Alberto Marcos es la voz más autorizada del vestuario cuando las cosas no van bien. No en vano lleva quince años en el Club, lo siente como suyo y es el capitán del equipo. El de Camarma de Esteruelas desgranó la reunión mantenida este martes en el vestuario antes de la sesión de entrenamiento, con la presencia de la plantilla, el cuerpo técnico y el presidente. Como es lógico, fue Carlos Suárez el que llevó la voz cantante.
"Nos ha dicho la verdad. Nos ha dicho la verdad. Sólo se nos pide actitud, lo llevamos diciendo durante todo el año: si tú peleas y trabajas luego puedes ir con la cabeza bien alta y en esta situación nadie puede ir con la cabeza alta. Nosotros no estamos obligados a jugar bien. Los aficionados y directivos nos exigen correr. De toda la vida el equipo que venía a Zorrilla sabía que tenía que correr siete veces más que nosotros para ganar el partido y ahora no sucede eso. Ha sido nuestro santo y seña durante muchos años y tenemos que volver a recuperarlo", esgrimió Marcos.
El capitán, quien mostró su "plena confianza" en Mendilibar, hizo hincapié en que para poder dar la vuelta a la situación no valen las palabras. "Lo que podamos decir no vale para nada. Si tengo enfrente un rival no va a pasar y sólo lo conseguirá si es mejor que yo, pero pondré todo de mi parte para que no lo consiga. Los que estamos aquí no hemos demostrado ser mejor que nadie como para poder creernos nada, yo llevo quince años aquí y no me lo creo...Si yo no me lo creo, pues el resto tampoco".

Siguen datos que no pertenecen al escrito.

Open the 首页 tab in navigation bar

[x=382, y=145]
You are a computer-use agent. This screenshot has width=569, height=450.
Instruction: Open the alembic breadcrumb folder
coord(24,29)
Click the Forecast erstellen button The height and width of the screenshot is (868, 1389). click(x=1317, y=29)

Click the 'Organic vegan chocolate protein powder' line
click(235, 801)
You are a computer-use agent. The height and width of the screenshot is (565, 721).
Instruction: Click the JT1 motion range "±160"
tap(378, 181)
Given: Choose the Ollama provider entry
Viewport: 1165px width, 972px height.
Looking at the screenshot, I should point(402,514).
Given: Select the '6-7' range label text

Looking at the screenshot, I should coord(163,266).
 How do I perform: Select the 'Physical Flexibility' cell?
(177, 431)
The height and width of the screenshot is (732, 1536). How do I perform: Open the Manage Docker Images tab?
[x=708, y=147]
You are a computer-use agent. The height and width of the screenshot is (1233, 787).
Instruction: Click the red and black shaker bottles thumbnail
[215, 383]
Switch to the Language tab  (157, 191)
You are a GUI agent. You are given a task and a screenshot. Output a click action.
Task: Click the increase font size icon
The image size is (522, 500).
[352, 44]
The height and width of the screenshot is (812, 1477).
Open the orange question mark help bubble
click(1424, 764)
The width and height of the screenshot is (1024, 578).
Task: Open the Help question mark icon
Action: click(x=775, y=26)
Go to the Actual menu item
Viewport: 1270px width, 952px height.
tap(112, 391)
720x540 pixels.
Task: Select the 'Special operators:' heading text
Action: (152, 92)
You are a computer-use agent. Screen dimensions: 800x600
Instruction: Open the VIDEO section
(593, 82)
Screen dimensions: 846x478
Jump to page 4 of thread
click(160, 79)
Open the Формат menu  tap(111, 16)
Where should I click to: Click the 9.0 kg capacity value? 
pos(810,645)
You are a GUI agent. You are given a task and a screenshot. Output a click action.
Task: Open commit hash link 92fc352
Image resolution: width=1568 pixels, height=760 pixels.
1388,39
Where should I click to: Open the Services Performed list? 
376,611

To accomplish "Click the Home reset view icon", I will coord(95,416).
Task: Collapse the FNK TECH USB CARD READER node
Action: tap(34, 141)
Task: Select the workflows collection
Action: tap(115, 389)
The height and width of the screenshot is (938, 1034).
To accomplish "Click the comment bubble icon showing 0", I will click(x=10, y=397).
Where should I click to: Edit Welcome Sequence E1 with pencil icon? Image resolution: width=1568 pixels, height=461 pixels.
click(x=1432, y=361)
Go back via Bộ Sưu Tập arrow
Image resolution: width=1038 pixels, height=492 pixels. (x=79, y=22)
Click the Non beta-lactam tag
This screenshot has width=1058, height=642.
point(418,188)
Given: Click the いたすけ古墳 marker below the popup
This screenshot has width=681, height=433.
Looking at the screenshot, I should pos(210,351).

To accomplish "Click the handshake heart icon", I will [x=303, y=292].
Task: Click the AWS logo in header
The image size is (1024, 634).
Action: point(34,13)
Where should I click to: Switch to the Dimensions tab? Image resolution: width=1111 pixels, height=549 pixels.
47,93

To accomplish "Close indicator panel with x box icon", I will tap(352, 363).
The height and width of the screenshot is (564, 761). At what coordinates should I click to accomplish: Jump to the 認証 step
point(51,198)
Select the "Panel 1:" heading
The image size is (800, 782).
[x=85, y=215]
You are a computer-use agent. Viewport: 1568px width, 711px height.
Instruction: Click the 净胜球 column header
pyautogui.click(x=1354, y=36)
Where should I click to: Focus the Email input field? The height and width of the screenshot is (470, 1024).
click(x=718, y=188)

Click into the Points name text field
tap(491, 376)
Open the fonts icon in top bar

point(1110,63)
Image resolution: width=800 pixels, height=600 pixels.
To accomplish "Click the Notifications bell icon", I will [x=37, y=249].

La mejor manera de acabar de un plumazo con el mal momento del equipo es lograr una victoria en Santander. Marcos está "ansioso" por disputar ese encuentro. "Durante la semana voy a estar con todos los sentidos en el partido del domingo y esta situación sólo se libra ganando. Hay que ir a morir a Santander, poner toda la carne en el asador. Si luego sale mal pues salió mal, pero por lo menos podremos ir con la cabeza alta. Esto es una carrera y hay equipos que parten con ventaja. Ahora toca apretar los dientes. Esta situación yo no se la recomiendo a nadie y como no quiero volver a pasarla otra vez, intentaré poner todo de mi parte para que no sea así"
El lateral zurdo se mostró esperanzado en que el Pucela volverá a dar alegrías a su afición. "Si no creyera que podemos dar la vuelta a esta situación diría que me voy a mi casa".